For criticisms of “universal human rights”, i guess the topic is old. But Wikipedia provides some starting points if you are not already familiar with this
(i don't necessarily agree with the above in particulars… but am just citing well-established philosophies against the universal “human rights” concept) Here's some selected quotes from different parts of Wikipedia:
Philosophers who have criticized the concept of human rights include Jeremy Bentham, Edmund Burke, Friedrich Nietzsche and Karl Marx. A recent critique has been advanced by Charles Blattberg in his essay “The Ironic Tragedy of Human Rights.” Blattberg argues that rights talk, being abstract, demotivates people from upholding the values that rights are meant to assert. In his book After Virtue, Alasdair MacIntyre claimed the concept that all human beings have certain rights simply by virtue of being human was illogical, stated “the best reason for asserting so bluntly that there are no such rights is indeed of precisely the same type as the best reason which we possess for asserting that there are no witches and the best reason which we possess for asserting that there are no unicorns: every attempt to give good reasons for believing there are such rights has failed.”

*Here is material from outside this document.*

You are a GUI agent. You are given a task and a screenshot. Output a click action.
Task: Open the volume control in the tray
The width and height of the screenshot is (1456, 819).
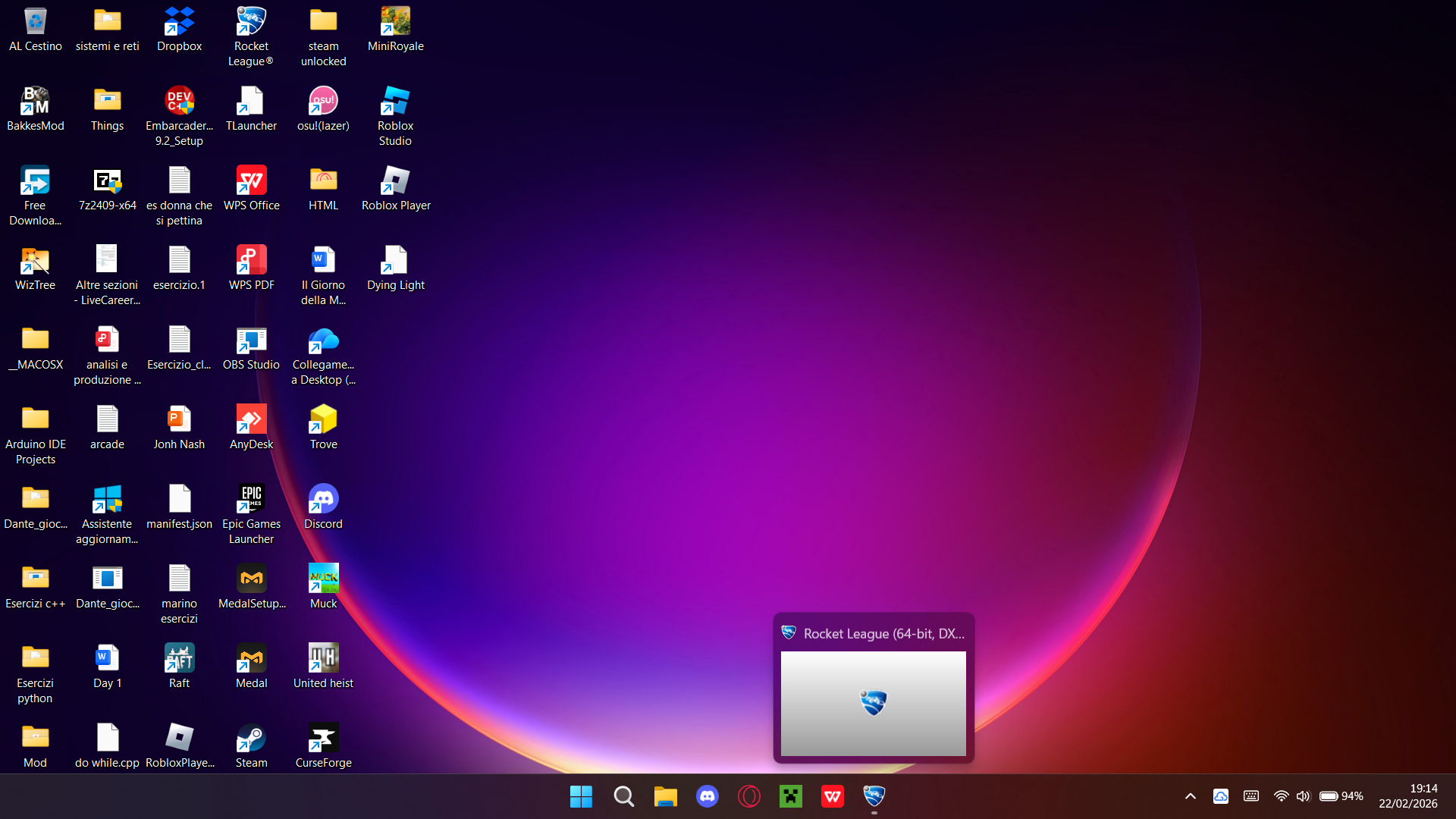point(1303,796)
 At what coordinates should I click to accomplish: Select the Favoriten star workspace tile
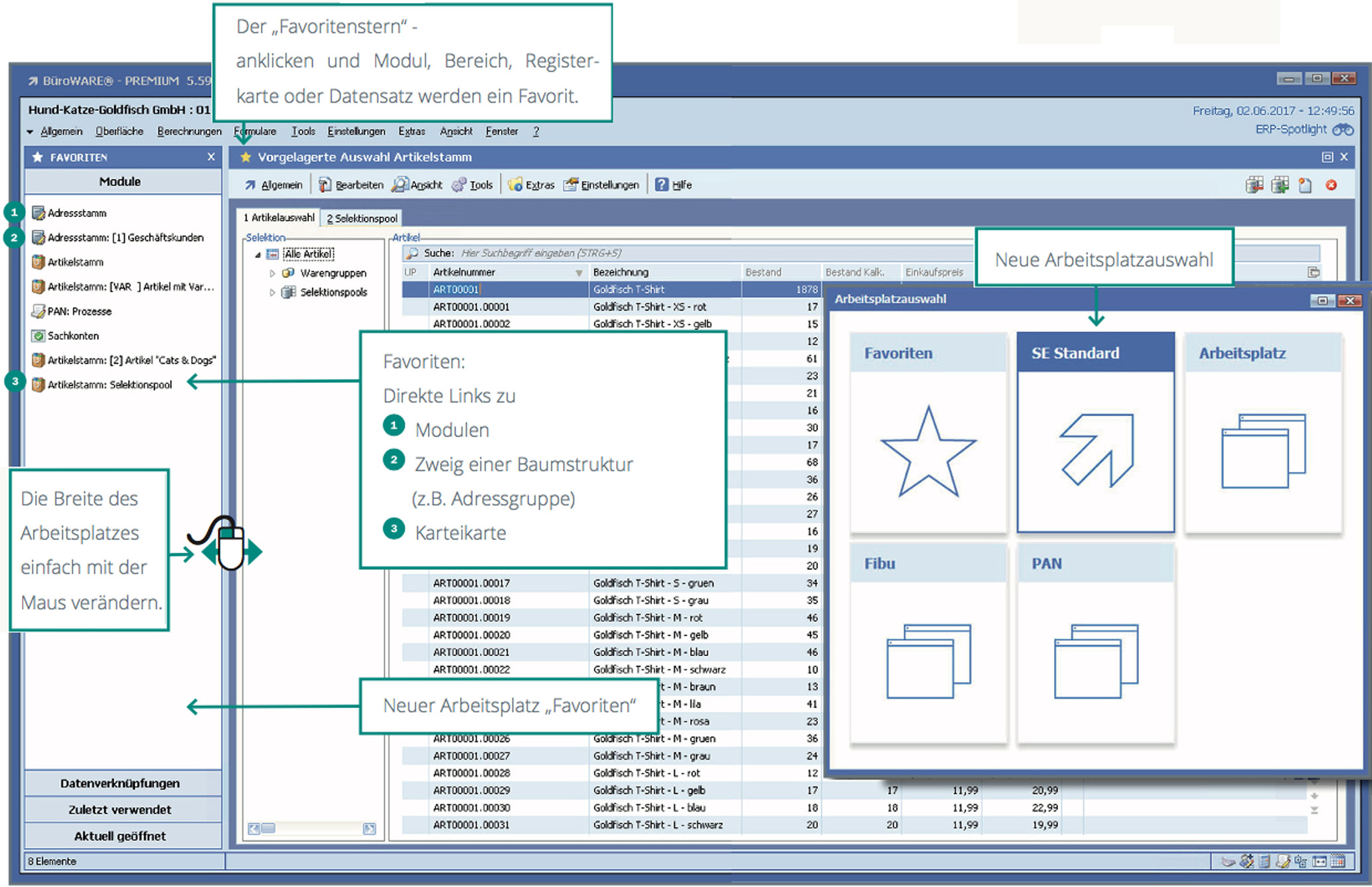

The concept of inalienable rights was criticized by Jeremy Bentham and Edmund Burke as groundless. Bentham and Burke, writing in the eighteenth century, claimed that rights arise from the actions of government, or evolve from tradition, and that neither of these can provide anything inalienable. (See Bentham's “Critique of the Doctrine of Inalienable, Natural Rights”, and Burke's “Reflections on the Revolution in France”). Presaging the shift in thinking in the 19th century, Bentham famously dismissed the idea of natural rights as “nonsense on stilts”. By way of contrast to the views of Burke and Bentham, the leading American revolutionary scholar James Wilson condemned Burke's view as “tyranny.”
Master-slave morality is a central theme of Friedrich Nietzsche's works, in particular the first essay of On the Genealogy of Morality. Nietzsche argued that there were two fundamental types of morality: ‘Master morality’ and ‘slave morality'. Master morality weighs actions on a scale of good or bad consequences unlike slave morality which weighs actions on a scale of good or evil intentions.
What right? Right with respect to what? Who gave you the right? God? I don't believe in a god, and in particular, i don't believe The Gods from Abrahamic religions (Islamism, Juadaism, and Christianity with its tens of factions).
When a animal, say, cat, eats a sheep, toy with it under its paw before a jugular bite, does the sheep has a right? Who does the justice? you? When a wasp, lay eggs in a spider's paralyzed body, so her offsprings can eat the spider alive from the inside, does the spider get rights? When the US, wrote universal human rights in its constitution, while importing blacks as slaves from Africa by shiploads, where is the right? When George W Bush, made hundred thousands of Iraq civilians dead, where is the right?
All human animals are born “equal”? How so? Is a natural retard equal to your ability to work? Does he have equal chances? Does he really have equal opportunity? Should he deserve equal earning as you? Do you, give half of your income to those homeless or lazybums you see everyday on street corners?
I believe food is good, pleasure is good, pain and suffering is no good, and i believe that my good and bad to be about the same as other human animals. I believe that if i punch you in the face, you gonna punch back. We want prosperity, and this prosperity can come thru rational, responsible, dealings, same with conflicts.
If George Bush is to kill few hundred thousands of people, or when US Americans eradicated the native Americans out the face of this earth, i prefer the reason given to be “because i like it, i am the king now”, than with believing in human rights, or manifest destiny.
The “human right”, is a moral fiction concocted out of ether much like religion. As a piece of untruth, it spreads woe and disaster, in a indirect way but with far-reaching consequences.